Please find attached our revised manuscript entitled “Limits and Convergence properties of the Sequentially Markovian Coalescent” by Thibaut Sellinger, Diala Abu Awad and Aurélien Tellier, which we would like to be considered for recommendation in PCI Evolutionary Biology.

First, we would like to thank you for giving us the opportunity to resubmit this manuscript and your positive comments. We would also like to thank all reviewers for appreciating the importance of our work and for their useful comments.

We paid close attention to answering all the reviewers’ comments and have modified the manuscript accordingly. We believe that we have improved its readability, as we rewrote some sections of the manuscript that the reviewers felt were unclear. We have also included new Supplementary Figures (seven in total) corresponding to the requested analyses and six Supplementary Tables, containing the mean square error of past demographic inferences of all the figures in the manuscript. These measures have helped us, and hopefully will help the readers, to better understand our results. However we found that the MSE alone cannot precisely measure the performances of the methods (see the reply to the reviewers' comments for more detail).

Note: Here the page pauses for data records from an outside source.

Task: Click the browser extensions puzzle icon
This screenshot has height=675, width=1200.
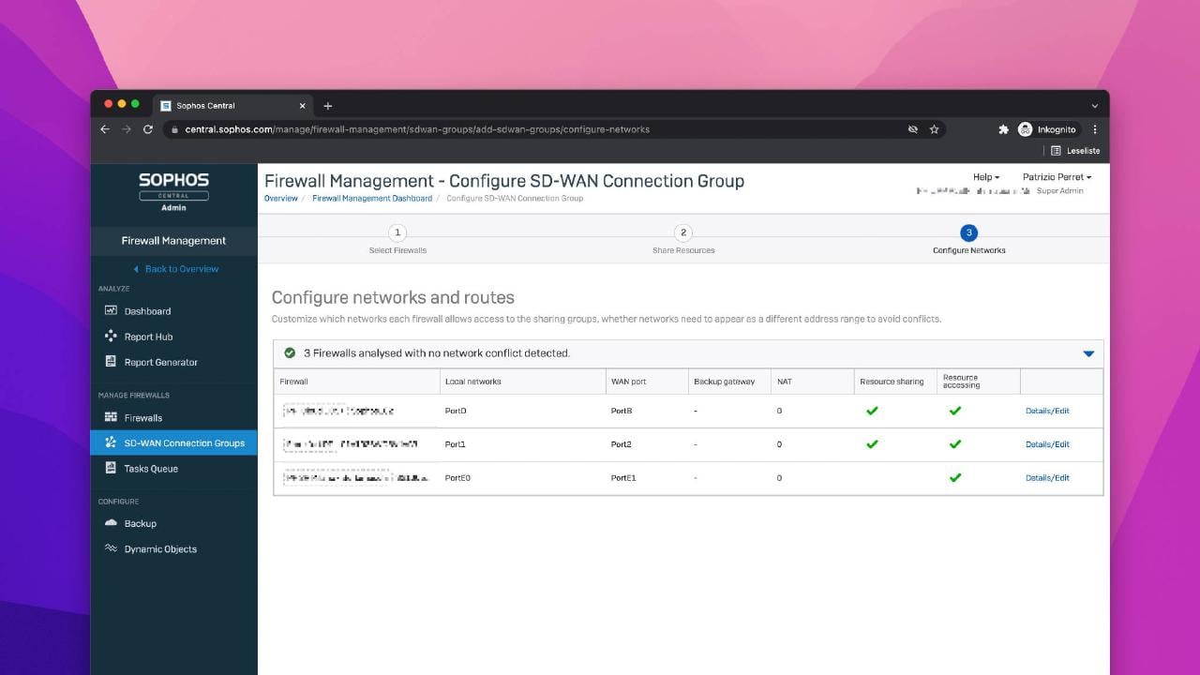Action: coord(1003,129)
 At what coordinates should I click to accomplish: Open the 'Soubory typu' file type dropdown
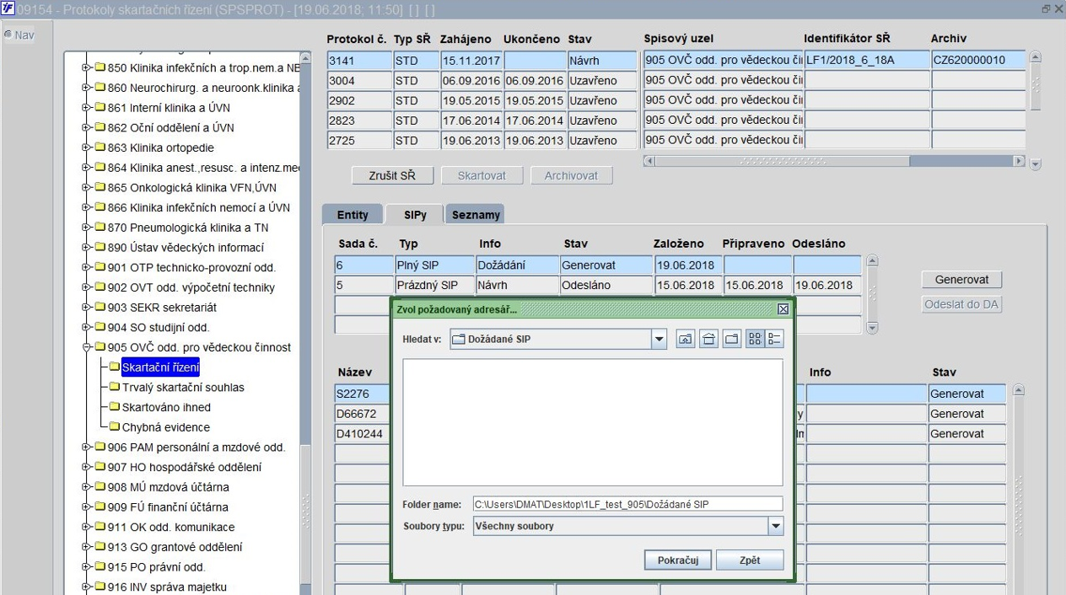coord(775,526)
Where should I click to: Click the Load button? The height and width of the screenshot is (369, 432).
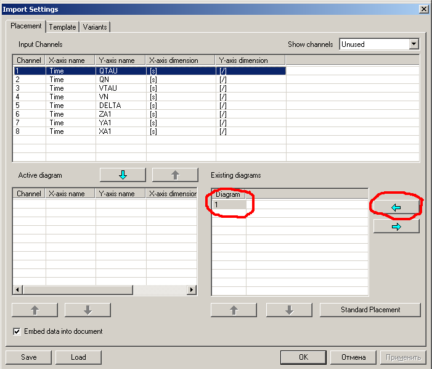point(78,357)
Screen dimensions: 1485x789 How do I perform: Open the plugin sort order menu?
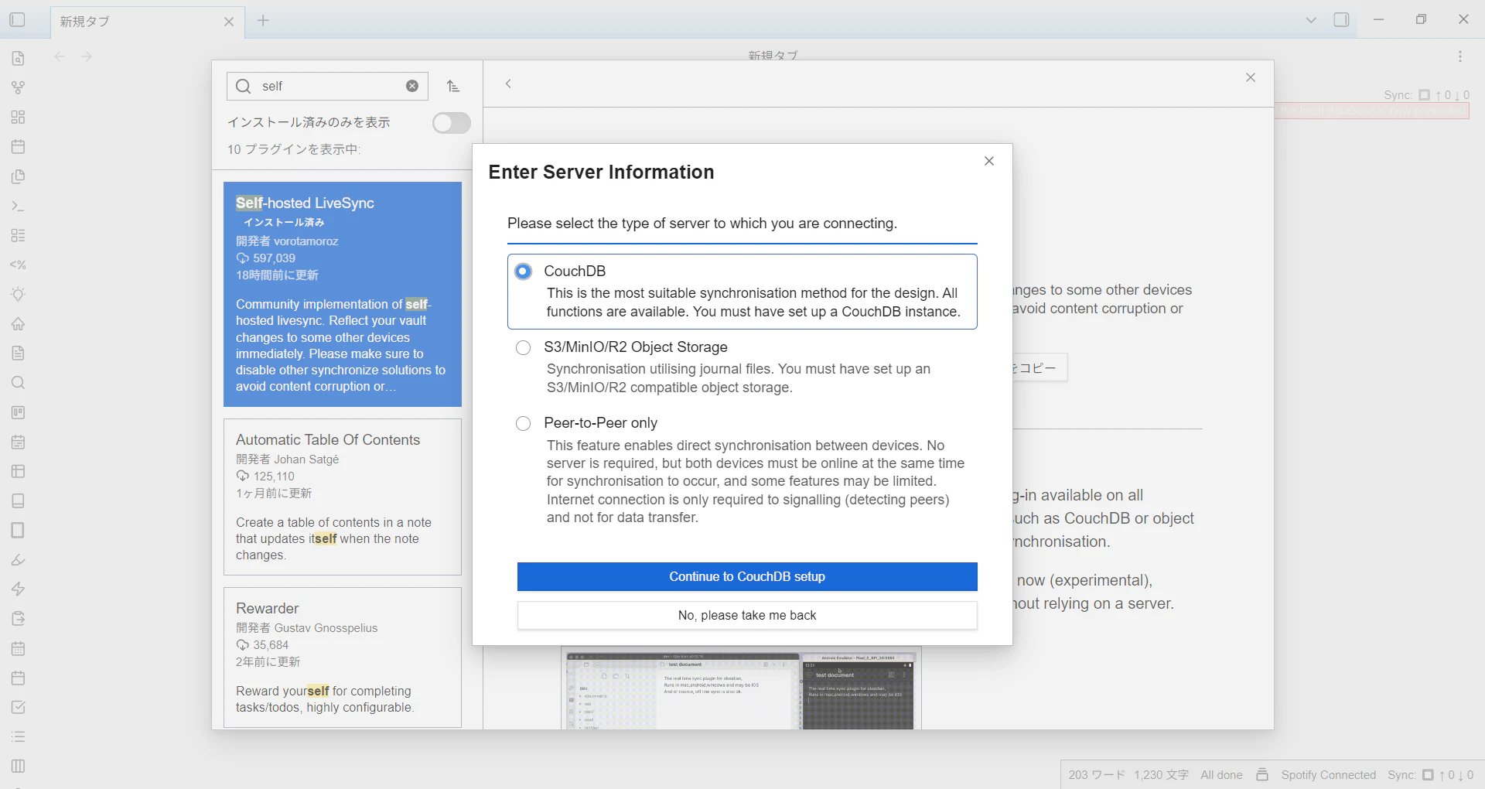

In addition to what reviewers requested we made some additional corrections. First, we realised that the time window of the theoretical convergence analyses (now called best-case convergence) was ill-defined by a factor 2. All analyses were therefore run again to fix this. Secondly, there were minor errors in the msprime command lines when simulating data for SMC++, which required that we re-simulate all data using msprime and have re-run all analysis of SMC++. Slightly different results are observed for Figure 4 and for Supplementary Figure 14 compared to the first version of the manuscript, but all other SMC++ results are identical. We noticed that the section concerning transposable elements was confusing, and thus rewrote the section while adding two supplementary Figures (35 and 36). We hope our motivations and our results now appear in a clearer way. Lastly, we fixed a plotting issue in Supplementary Figures 15 and 22.

We hope that this revised version fulfils the criteria for recommendation in PCI,

Many thanks in advance,

Yours sincerely,

On behalf of the authors, Thibaut Sellinger.

Decision by ORCID_LOGO, posted 25 Aug 2020

This preprint by Sellinger et al. describes several analyses around the Sequentially Markovian Coalescent, a methodological framework used heavily in the field of demographic inference from genomic data.

The preprint has now been read by three anonymous reviewers. I have also read the paper carefully, and I agree with the reviewers' generally positive assessment. As reviewer #3 noted, while some of these results are probably already scattered around in the literature (also in Supplements), a systematically conducted and concisely summarised analysis of these various important caveats for SMC methods is still missing. So I definitely think this will be a useful and relevant contribution.

As you can see, all three reviewers have some comments for improving clarity, and possibly expanding the study a bit. I personally find two suggestions for adding analysis to be particularly worth considering: First, reviewer #1 proposed to add a constant population size scenario as a “basic” model to supplement the more complex demographic scenarios you currently have. Second, reviewer #3 suggests to add error quantification in small tables in all analyses using the mean square error.

I’m in principle happy to recommend this paper after a revision addressing the raised points by the reviewers. Please give good reasons if you believe some suggestions should not be followed.

Thanks again for submitting this interesting paper and I look forward to receiving the revised version.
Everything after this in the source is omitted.